Остается только спуститься с пригорка, и я увижу сгорбленную крышу жилища лесной ведьмы. Шагну во тьму и вонь ее берлоги, услышу скрип из старухиной глотки.

Что‑то заставляет меня остановиться. Неясное чувство, к которому я привыкла прислушиваться. Будто невидимая рука проворачивает под ребрами маленький острый крючок. Замираю, прикрыв рукой идущий изо рта пар.

Я не одна. Поблизости кто‑то есть. Неслышно приседаю, сливаясь с лесом, но сердце скачет, как подстреленный олень. Точно как тогда, в темноте, когда собаки шли по моему следу.

Осматриваюсь и замечаю темную фигуру. Он и не пробует спрятаться – один из тех, кто ходит к старухе. Смотрит прямо в мою сторону, даже не таясь. Внутри все сжимается от омерзения. Нет, пусть не думает, что я боюсь.

Как ни в чем не бывало поднимаюсь на ноги, отряхиваю полы пальто от снежной корки и иду к хижине. С каждым шагом в груди все тесней от липкой злости. Едва я приближаюсь настолько, чтобы разглядеть его лицо, он отворачивается и исчезает среди веток.
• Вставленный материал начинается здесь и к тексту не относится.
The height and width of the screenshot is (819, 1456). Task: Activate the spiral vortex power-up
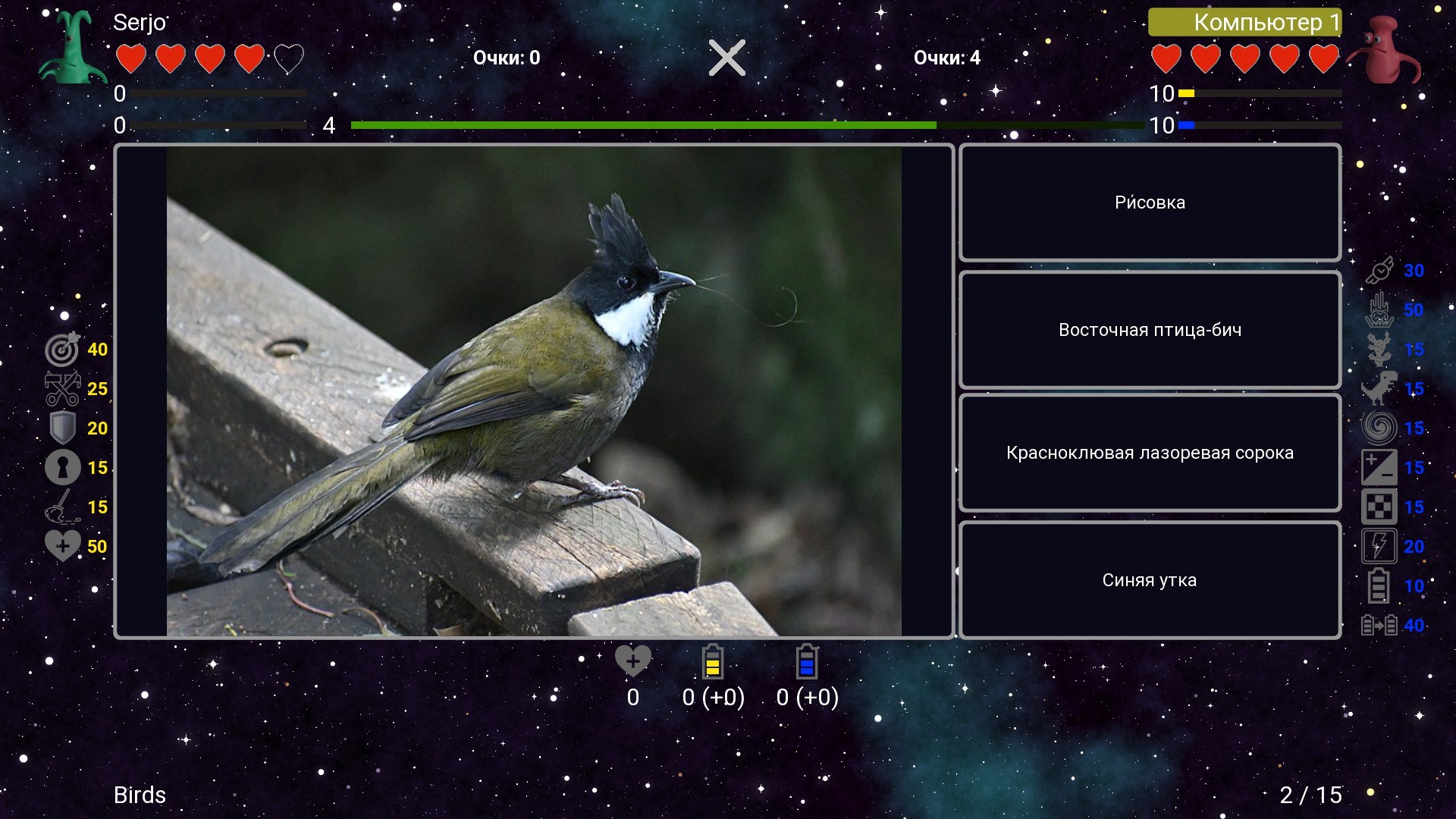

Я думала, что знаю о страхе все. О том, как переливаются на языке его горькие ноты, как обмякают руки и ноги, когда им не подвластно ничего сделать. Как немеет рот, не в силах сказать правильные слова, предупредить о неминуемом. Страх действует как яд, это я усвоила. Выучила, как самый важный урок. Я думала, что умею ему сопротивляться.

Я ошибалась.

Старуха, вопреки моим ожиданиям, не лежит под грудой одеял, наставив заостренные временем подбородок и нос на закопченный потолок. Вместо этого она бодро ковыляет между рабочим столом и печью. Мне она не говорит ни слова, впрочем, это не плохо. Молчаливой она бывает исключительно в хорошем расположении духа. Видимо, не помнит ни единого доброго слова.
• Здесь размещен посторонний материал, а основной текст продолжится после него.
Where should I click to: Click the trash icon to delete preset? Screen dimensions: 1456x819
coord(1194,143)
Мимо меня прошмыгнула на улицу серая кошка – вышла поохотиться. У нее даже имени нет, только «курва» да «паскудина».

Я ставлю хворост у порога, чтобы пообсох, и принимаюсь разматывать колючий шерстяной платок. Отросшая челка, мокрая от пота, падает мне на глаза. Мышцы начинают ныть, и чешется, оттаивая, кожа.
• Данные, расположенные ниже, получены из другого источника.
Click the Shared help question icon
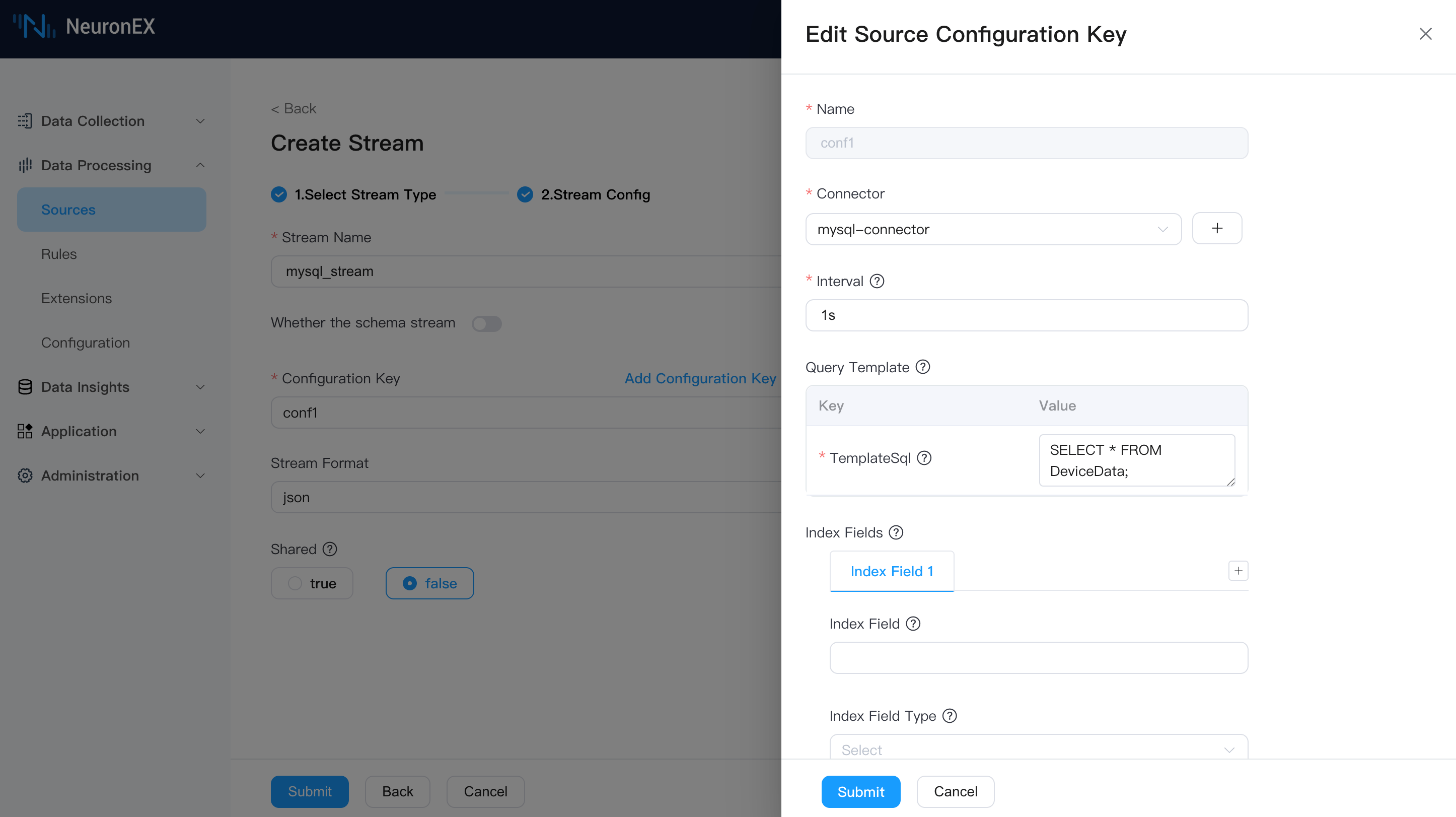 (x=330, y=549)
На рабочем столе булькает медный цилиндр и шипит горелка. От поднимающегося к потолку едкого пара покачиваются связки трав и осыпаются неживой пыльцой.

К вони старухиного жилья невозможно привыкнуть. Все лесное разнотравье, замершее на удушающем пике своего цветения, срезанное серпом в отмеренное луной время, покачивается под потолочными балками. К нему приплетается запах старого тела, кошачий дух, горелая каша и спиртовой пар. А сильнее всего – настой на цветах сирени, который старуха втирает в черные выпирающие вены на высохших ногах.

Однажды этот кошмарный букет ароматов спас мне жизнь.

Я шла почти всю ночь и весь день, и ноги мои не были привычны к долгой ходьбе. Форменное пальто пансиона превращалось в лохмотья с каждым часом, ветки немилосердно хлестали меня по щекам, метя чужачку. Я намеренно пошла в противоположную от деревни с костелом сторону. Главное – не оглядываться.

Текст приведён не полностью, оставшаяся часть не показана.